- Pendant au moins quinze ans, la production d’engrais azotés de la Timac à Saint-Malo est passée sous les radars des autorités.
- Les seuils maximaux autorisés d’émissions d’ammoniac ont été plusieurs fois dépassés par la Timac entre 2017 et 2020.
- La pollution de l’air malouin inquiète associations citoyennes, environnementales et médecins locaux.

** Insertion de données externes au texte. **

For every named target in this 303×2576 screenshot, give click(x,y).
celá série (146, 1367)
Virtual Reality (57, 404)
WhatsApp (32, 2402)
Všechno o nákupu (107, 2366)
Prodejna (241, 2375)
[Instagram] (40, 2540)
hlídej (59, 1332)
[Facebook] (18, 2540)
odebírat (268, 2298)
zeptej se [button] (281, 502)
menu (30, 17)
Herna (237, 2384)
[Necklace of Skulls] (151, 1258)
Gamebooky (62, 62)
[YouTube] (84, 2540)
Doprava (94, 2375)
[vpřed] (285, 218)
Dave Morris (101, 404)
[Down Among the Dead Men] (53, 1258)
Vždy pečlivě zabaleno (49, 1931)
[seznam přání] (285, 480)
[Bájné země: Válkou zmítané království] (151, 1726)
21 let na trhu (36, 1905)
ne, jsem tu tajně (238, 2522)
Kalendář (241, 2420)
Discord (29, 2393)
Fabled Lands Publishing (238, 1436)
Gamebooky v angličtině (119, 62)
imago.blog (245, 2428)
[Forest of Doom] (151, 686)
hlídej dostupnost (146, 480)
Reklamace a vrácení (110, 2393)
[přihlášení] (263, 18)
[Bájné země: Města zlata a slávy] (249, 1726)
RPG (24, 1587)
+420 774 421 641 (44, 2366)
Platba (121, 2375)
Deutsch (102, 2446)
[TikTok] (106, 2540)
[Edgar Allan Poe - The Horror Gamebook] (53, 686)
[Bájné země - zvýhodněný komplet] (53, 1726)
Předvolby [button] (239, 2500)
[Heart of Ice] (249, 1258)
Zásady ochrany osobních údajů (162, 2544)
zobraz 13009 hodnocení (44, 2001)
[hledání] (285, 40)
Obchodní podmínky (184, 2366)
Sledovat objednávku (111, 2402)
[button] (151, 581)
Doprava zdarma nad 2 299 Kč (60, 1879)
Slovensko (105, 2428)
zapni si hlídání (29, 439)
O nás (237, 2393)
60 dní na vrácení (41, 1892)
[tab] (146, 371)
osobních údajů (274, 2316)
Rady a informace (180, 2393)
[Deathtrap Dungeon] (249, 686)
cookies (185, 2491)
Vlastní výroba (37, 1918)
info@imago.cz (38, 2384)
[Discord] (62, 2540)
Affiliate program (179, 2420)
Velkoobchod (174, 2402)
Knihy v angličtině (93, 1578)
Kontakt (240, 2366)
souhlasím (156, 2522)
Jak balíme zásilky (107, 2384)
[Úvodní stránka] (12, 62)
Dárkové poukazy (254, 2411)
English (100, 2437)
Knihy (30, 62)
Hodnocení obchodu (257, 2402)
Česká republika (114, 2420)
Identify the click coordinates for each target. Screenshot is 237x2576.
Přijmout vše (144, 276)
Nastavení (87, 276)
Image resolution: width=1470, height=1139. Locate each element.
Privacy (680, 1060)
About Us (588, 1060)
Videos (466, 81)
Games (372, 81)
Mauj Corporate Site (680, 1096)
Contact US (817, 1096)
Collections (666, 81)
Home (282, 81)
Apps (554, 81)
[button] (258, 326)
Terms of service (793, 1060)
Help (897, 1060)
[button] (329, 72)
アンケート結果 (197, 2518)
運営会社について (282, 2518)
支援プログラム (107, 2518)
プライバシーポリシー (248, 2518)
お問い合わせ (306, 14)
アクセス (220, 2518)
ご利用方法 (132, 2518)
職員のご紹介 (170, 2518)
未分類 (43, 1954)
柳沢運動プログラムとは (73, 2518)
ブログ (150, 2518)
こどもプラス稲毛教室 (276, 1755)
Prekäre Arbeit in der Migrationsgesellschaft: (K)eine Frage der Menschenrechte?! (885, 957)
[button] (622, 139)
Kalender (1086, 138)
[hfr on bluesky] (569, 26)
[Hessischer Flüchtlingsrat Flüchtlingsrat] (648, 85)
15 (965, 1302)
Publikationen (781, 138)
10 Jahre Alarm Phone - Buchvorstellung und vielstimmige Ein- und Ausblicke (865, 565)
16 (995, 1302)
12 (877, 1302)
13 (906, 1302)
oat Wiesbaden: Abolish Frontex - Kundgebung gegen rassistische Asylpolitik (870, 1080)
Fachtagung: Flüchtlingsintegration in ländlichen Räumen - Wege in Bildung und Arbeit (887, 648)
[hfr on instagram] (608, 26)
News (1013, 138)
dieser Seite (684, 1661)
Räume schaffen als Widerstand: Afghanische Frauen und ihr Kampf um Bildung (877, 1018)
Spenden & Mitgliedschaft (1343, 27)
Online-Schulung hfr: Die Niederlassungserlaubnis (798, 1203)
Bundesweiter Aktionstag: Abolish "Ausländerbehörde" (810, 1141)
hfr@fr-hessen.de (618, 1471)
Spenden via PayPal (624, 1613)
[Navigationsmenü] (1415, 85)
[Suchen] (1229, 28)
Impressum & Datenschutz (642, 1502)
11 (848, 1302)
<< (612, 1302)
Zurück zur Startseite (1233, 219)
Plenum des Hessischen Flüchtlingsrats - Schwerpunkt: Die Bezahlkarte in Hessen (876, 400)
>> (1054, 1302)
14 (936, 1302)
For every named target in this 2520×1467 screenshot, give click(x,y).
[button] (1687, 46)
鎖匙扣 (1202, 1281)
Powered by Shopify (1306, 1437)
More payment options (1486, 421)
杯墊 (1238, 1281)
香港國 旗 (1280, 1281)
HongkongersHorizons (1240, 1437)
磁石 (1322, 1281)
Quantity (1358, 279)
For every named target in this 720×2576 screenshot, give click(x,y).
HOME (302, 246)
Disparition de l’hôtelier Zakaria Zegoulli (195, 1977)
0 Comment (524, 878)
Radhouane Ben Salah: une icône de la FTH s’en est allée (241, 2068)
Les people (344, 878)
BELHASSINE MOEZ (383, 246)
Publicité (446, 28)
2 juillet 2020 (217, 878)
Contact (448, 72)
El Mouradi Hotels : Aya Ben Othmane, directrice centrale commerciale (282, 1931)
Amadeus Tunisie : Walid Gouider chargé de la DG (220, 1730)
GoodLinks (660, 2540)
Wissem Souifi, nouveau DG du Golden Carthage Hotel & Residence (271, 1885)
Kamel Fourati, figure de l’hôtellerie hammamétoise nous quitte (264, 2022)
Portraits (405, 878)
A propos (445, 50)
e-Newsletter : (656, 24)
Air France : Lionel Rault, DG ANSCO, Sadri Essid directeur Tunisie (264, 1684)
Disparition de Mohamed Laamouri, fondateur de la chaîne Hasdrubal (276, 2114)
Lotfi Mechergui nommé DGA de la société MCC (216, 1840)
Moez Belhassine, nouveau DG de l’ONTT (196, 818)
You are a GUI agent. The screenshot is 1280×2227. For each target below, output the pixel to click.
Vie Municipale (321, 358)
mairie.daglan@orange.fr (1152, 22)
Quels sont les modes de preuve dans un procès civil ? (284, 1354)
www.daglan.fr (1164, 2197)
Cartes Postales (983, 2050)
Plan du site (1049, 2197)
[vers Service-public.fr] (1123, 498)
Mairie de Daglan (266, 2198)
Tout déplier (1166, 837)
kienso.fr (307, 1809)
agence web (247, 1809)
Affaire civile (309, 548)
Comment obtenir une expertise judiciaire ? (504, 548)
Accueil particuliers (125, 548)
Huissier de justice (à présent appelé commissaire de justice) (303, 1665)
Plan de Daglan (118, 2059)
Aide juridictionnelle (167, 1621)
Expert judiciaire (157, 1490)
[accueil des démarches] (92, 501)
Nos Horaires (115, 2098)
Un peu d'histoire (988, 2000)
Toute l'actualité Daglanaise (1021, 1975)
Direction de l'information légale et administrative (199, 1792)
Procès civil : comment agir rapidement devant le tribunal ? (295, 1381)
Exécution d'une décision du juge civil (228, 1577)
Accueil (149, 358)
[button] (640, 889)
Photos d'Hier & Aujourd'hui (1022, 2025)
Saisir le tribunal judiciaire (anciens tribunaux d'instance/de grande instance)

Plantée au cœur de Saint-Malo, l’usine Timac trône dans le port de commerce depuis soixante ans. Son quai laisse défiler, sur 500 mètres de long et 250 mètres de large, des hangars aux fenêtres en trompe-l’œil, coiffés de silos et de cheminées. D’épaisses fumées grises rejoignent les nuages, et des milliers de sacs d’engrais, blanc et bleu, colorent cette scène industrielle. À cinq cents mètres seulement à vol d’oiseau, les remparts et la plage dessinent une carte postale familière. Saint-Malo est la première destination touristique de Bretagne, où affluent chaque année un million de personnes. Où transitent, aussi, 416 210 tonnes d’engrais et de produits chimiques. De fait, un fabricant d’engrais, Roullier, assure à lui seul la moitié de l’activité commerciale du port à travers les usines de sa filiale Timac.
Depuis sa création en 1959 par Daniel Roullier, le groupe et sa filiale ont prospéré grâce au broyage du maërl, algue corallifère permettant d’amender les terres agricoles acides. Soixante ans plus tard, le premier employeur de la cité corsaire commercialise 4,6 millions de tonnes d’engrais dans le monde. Près de 340 000 fabriqués à Saint-Malo, dans deux usines du port et une autre en zone industrielle.
Pourtant, depuis 2006, l’usine portuaire, qui frôle parfois, selon ses stocks de matières dangereuses, le classement Seveso, est réglementée pour broyer des matières minérales, mais pas pour fabriquer des fertilisants azotés… qui constituent 45 % de sa production. Par cette incohérence, ses rejets en ammoniac, gaz causant une pollution de l’air via des particules très fines, sont passés sous les radars des autorités durant 15 ans.
La Timac explose les seuils autorisés en rejets d’ammoniac
« Là en ce moment, vous ne vous en rendez pas compte, mais quand on est habitué on la sent tout de suite, cette odeur de patate pourrie. Avec elle, viennent des manifestations irritantes : ça prend les muqueuses, la gorge, le nez, les yeux, comme un phénomène allergique », décrit une riveraine, Pascale Nowicki, en humant l’air depuis une terrasse de la gare, toute proche du port de commerce. Près de la zone industrielle où elle habite, Caroline Ruffault, précise : « L’odeur est telle que parfois, on ne peut pas sortir dans notre jardin. Nos voitures, nos vitres sont recouvertes d’un voile de pollution. » Leurs inquiétudes ne sont pas isolées. Douze habitants et l’association citoyenne Osons ! ont assigné la Timac en référé, en mai 2020, pour « troubles anormaux de voisinage ». Deux mois plus tard, le tribunal de Saint-Malo ouvre une expertise judiciaire visant les activités de l’entreprise. Le rapport est attendu pour novembre 2021.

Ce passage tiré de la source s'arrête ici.